If I wanted to read the greatest example of the private detective novel, what would it be? What I mean by that is the old school tough guy Humphery Bogart, “Dixon Hill” 40s style detective with a real falvor of the era. What is the best novel to read that represents that archetype?
The Maltese Falcon?
I mean it’s pretty much got everything – the hard boiled detective with the dead partner, the duplicitous dame, the object of infinite desire, the bad guy and his toadying lackey. I can’t remember if the detective gets beat up and/or drugged and beat up, but that probably happens.
Raymond Chandler’s “The Big Sleep”.
The quintessential detective novel (as described in the OP) is probably The Maltese Falcon, but my favorite is and will always be The Long Goodbye
I’d go with The Big Sleep also. You’ve got to give props to a mystery novel where not even the author knows who dunnit:
I’ll second The Long Goodbye, but I have a soft place in my heart for Red Harvest by Dashiell Hammett. It’s more of a shoot 'em up than a mystery, but the narrator is as sharp and as tough as they come.
He’s not the best writer, but if your taste for detectiove stories includes more sex and violence than Hammett or Chandler, I’d go for Mickey Spillane. Start with I, the Jury.
I think most definitely it would have to be one of Dashiell Hammett’s works, he practically invented the genre, or at least produced its early masterpieces.
The Maltese Falcon has already been mentioned and I think that’s the Hammett I’d nominate too. It really is the private eye novel.
The Red House, by A.A. Milne. He set himself to write a detective mystery, and he succeeded so perfectly that he never needed to do another one.
The culprit, IIRC, was the butler. With the HUNNY pot.
Harrumph. Poe, Christie, and Doyle beg to differ.
I suspect you meant that Hammett was an early master of hard-boiled detective fiction. On this point, I think there is no dispute.

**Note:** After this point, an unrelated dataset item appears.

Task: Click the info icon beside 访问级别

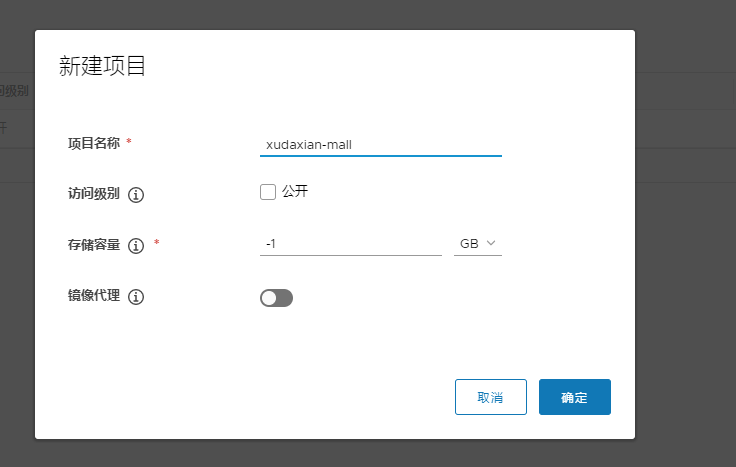Action: click(x=136, y=194)
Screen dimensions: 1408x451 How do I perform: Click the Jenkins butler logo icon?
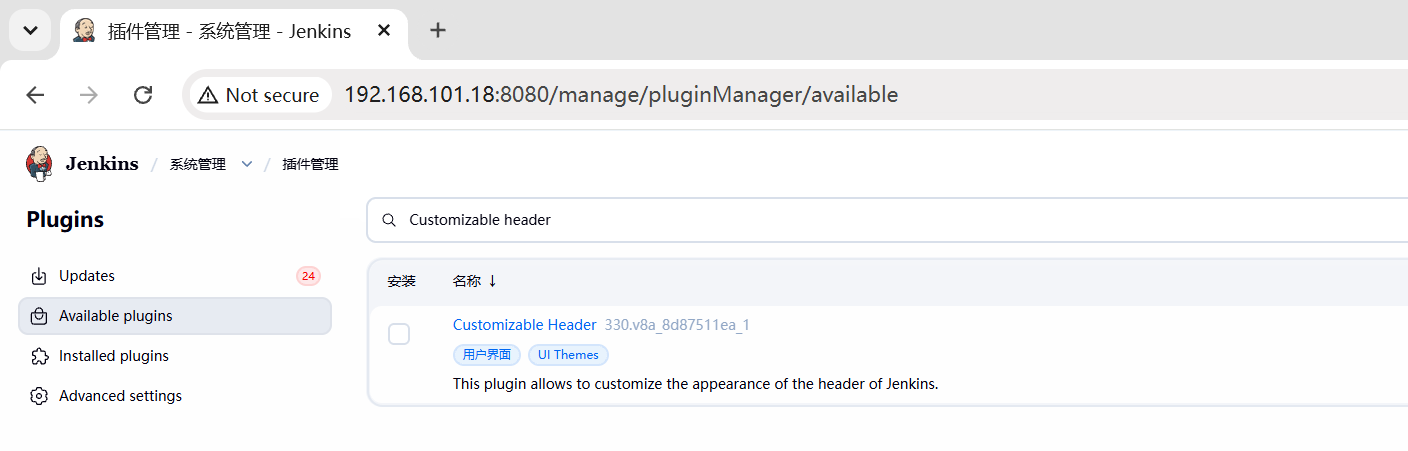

If you take the broad genre of the detective novel in general, the quintessential novel is probably The Hound of the Baskervilles. That or one of Agatha Christie’s, but I’m not sure which one—some of her most famous ones subvert the conventions of the genre.
If you mean the subgenre described in the OP, I think the question has already been well answered.
Now that we’re at it, what are the “quintessential” examples of other subgenres? For example, I think John Dickson Carr’s The Three Coffins has a claim to be the quintessential “locked room mystery” novel.
I would also say The Maltese Falcon. In fact, I think it is not only the quintessential hard-boiled detective novel, I think it is one of the best American novels.
For the more cerebral, Golden Age detective, I would suggest Agatha Christie’s *Death on the Nile *or Ellery Queen’s The Greek Coffin Mystery.
While perhaps not the quintessential myster writer, let’s not forget Rex Stout’s Nero Wolfe. I would recommend Fer-de-Lance.
You might note that the OP said novel, while The Murders in the Rue Morgue is a short story.
Thanks for all the suggestions I guess “The Maltese Falcon” has top billing.
Read one Hammett and one Chandler. I’d go with The Maltese Falcon and Farewell, My Lovely.
Nit fairly picked. Larger point still valid.